Technological Changes have Sparked Boom in Regional Film Making in Russia

Paul Goble

            Staunton, November 7 – The declining cost of cameras, the use of amateur actors, and the rise of the Internet which allows films made on a shoestring to reach an enormous audience are affecting film-making around the world, but perhaps nowhere is the impact as great at least as far as relations between the center and the periphery are concerned.

            From the beginning, the Bolsheviks understood that films could help transform and unify the country under their control. They created a massive network of theaters and a powerful distribution network that ensured that people living in the furthest reaches of the empire were watching exactly the same movies as those inside the Garden Ring.

            Because movie making was controlled by the state and because the costs of making films remained high, the centralizing and homogenizing influence of films continued until the last decade or so. But now, more and more initially amateur director-producers are making films and via the Internet at least at first finding an audience.

            Significantly, this new generation of film makers and their audiences tend to be regional. That is, the directors make films about their native regions and republics and the audiences for these films in large measure come from the same places. There are exceptions, of course; but the pattern is clear.

            Some of these regionalist film makers produce works of such quality that they attract a far larger audience than the one their own regions or republics could supply, but in doing so, they remain based in their regions – and their work thus promotes diversity linguistically and culturally, exactly the opposite of the traditional Moscow model.

            One such director-producer, who supports himself most of the time as a school teacher is Dmitry Davydov. Of mixed Russian and Sakha lineage, he identifies with his home republic and makes films about it, financing these films himself or with the help of friends.. They are of such quality that they are attracting attention to himself and Sakha (sibreal.org/a/30934984.html ).
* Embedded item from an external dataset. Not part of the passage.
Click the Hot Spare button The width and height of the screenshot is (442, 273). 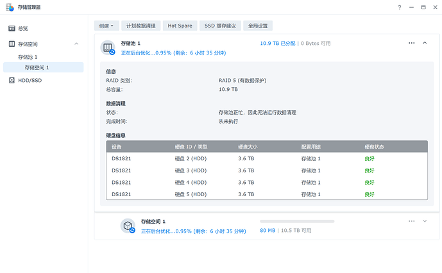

            His fourth film, “The Scarecrow,” which tells the story of a Sakha village medicine woman who is avoided by everyone by day but appealed to as the only source of healthcare in the village by night, has begun to win prizes in Moscow and elsewhere. Like all his films, “Scarecrow” is in the Sakha language, with Russian subtitles.

            Because this film like all the others was made with a minimal budget, Davydov does much of the work himself and completes film in ten days or so. Nonetheless, critics have acclaimed his artistry. And Sakha viewers are delighted despite his proclivity for focusing on outsiders and those many might not want to come to symbolize their people.

            He is hardly alone. In 2012, a film “boom” began in Sakha with the release of 30 films recorded on handheld cameras. Last year, their number fell to only six, but this year 28 films have been prepared in Sakha alone, although not all of them have been reached an audience because of the pandemic.

            Davydov remains deeply attached to his school job and to Sakha itself. He tells interviewers that he is of “mixed blood,” looks Slavic and speaks Russian fluently. “But by way of life and thinking,” he suggests, he is “close to the Sakha and speaks their language too.” He thus shares with them a common set of values and his films promote them.

            “We live in our own world, and we like it,” he concludes.